NGOs working on democratic reform and human rights issues faced increased pressure and harassment.

  • On 4 March, three local NGOs located in Ganja, the Election Monitoring and Democracy Studies Centre, Demos Public Association and the Ganja Regional Information Centre, were evicted from their premises by the authorities without any formal explanation or apparent legal grounds.

  • The branches of two international organizations, the National Democratic Institute and the Human Rights House, in Baku were shut down on 7 March and 10 March respectively on the grounds that they had failed to comply with registration requirements.

  • On 11 August the office of Leyla Yunus, director of the Institute for Peace and Democracy, was destroyed, days after she had spoken against the government-endorsed forced evictions and the demolition of buildings in central Baku as part of a reconstruction project. The demolition began without any prior notice and despite a court order banning any demolition attempts on the property before 13 September 2011.

Torture and other ill-treatment

Several activists detained at and after the protests in March and April complained of ill-treatment at the moment of their arrest and subsequently while in police custody. By the end of the year none of these allegations had been effectively investigated.

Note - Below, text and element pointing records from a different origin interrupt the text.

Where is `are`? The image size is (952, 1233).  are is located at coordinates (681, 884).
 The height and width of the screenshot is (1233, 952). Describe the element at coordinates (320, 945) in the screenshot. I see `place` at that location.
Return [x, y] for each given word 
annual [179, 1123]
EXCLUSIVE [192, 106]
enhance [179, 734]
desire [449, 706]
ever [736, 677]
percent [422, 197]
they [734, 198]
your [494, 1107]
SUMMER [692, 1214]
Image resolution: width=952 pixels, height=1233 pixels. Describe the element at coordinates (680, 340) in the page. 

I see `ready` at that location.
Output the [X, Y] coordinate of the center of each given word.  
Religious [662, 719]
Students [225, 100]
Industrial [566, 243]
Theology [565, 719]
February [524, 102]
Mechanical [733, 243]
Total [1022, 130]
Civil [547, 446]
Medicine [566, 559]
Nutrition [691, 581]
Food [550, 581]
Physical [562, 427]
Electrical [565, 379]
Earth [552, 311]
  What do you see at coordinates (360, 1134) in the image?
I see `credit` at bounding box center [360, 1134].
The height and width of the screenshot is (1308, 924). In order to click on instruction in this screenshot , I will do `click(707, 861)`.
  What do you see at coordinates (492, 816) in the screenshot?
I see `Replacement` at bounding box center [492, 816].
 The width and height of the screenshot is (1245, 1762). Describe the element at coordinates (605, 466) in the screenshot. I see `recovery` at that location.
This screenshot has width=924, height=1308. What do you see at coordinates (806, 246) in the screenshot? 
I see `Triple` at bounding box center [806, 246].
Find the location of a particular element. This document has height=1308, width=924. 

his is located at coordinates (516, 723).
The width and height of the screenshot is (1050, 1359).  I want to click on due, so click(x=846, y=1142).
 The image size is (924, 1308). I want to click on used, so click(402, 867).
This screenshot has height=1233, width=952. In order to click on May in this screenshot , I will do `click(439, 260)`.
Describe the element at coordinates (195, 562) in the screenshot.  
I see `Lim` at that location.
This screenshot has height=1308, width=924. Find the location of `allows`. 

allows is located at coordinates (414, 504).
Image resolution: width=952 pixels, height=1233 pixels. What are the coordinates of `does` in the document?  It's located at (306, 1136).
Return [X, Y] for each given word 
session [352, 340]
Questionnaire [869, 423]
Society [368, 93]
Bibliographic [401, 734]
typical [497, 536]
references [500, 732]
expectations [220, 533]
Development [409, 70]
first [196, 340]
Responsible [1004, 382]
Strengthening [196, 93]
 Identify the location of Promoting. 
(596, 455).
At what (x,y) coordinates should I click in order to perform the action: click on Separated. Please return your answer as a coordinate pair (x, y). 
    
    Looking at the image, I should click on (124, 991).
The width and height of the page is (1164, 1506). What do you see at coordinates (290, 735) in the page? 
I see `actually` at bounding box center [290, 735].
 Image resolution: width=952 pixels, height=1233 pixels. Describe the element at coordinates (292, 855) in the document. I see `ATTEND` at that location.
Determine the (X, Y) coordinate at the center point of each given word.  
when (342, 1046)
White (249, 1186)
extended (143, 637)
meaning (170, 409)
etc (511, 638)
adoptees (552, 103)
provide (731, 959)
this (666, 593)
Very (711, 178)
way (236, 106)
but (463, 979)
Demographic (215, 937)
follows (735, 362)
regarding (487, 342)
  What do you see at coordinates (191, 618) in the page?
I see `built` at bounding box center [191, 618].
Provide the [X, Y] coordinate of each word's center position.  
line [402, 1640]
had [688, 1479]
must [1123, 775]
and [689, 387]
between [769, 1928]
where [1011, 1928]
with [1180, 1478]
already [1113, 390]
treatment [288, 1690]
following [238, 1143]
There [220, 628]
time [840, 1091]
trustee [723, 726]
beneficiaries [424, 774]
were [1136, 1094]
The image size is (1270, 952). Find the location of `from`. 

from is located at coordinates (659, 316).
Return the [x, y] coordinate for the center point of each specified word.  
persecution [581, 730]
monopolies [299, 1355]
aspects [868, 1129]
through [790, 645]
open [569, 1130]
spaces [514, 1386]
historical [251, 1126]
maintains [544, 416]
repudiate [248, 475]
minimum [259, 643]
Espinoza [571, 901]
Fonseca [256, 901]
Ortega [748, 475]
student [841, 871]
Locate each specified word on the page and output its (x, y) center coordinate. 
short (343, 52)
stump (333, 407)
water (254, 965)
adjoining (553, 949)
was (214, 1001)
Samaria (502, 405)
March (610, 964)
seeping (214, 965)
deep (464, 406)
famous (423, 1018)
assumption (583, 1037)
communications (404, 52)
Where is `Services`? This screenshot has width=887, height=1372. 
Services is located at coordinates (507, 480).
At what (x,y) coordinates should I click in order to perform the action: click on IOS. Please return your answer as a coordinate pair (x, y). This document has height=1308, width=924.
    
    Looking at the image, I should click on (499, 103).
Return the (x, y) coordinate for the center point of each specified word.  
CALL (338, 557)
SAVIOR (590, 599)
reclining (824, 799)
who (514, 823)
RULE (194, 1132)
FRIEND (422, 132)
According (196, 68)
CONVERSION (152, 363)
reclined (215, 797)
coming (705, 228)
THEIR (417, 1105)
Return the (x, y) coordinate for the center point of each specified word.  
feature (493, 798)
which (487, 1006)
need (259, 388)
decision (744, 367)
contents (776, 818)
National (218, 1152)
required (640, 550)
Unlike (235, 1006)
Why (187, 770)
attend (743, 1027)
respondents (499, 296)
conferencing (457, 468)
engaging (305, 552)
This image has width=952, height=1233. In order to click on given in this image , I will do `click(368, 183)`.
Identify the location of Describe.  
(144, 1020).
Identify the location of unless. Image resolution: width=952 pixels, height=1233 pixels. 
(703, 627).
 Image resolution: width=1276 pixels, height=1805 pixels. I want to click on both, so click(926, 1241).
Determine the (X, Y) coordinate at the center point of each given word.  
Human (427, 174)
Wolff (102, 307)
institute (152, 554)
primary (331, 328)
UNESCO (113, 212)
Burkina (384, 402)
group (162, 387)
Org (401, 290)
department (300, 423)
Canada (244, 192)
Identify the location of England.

  • Bakhtiyar Hajiyev alleged that he had been ill-treated and threatened with rape while in police custody in March, but his allegations were dismissed without effective investigation.

  • Tural Abbasli, leader of the youth wing of the opposition Musavat Party, maintained that he had been beaten when arrested on 2 April and again while in custody in Yasamal district police station in Baku.

  • Tazakhan Miralamli, of the opposition Popular Front Party, was allegedly beaten with batons by the police while being taken into custody on 2 April. His left eye was badly injured. He maintained that he was beaten again in the Sabail district police department before being taken to hospital, where, in addition to the injury to his eye, he was diagnosed with a broken finger, kidney problems and extensive soft tissue damage.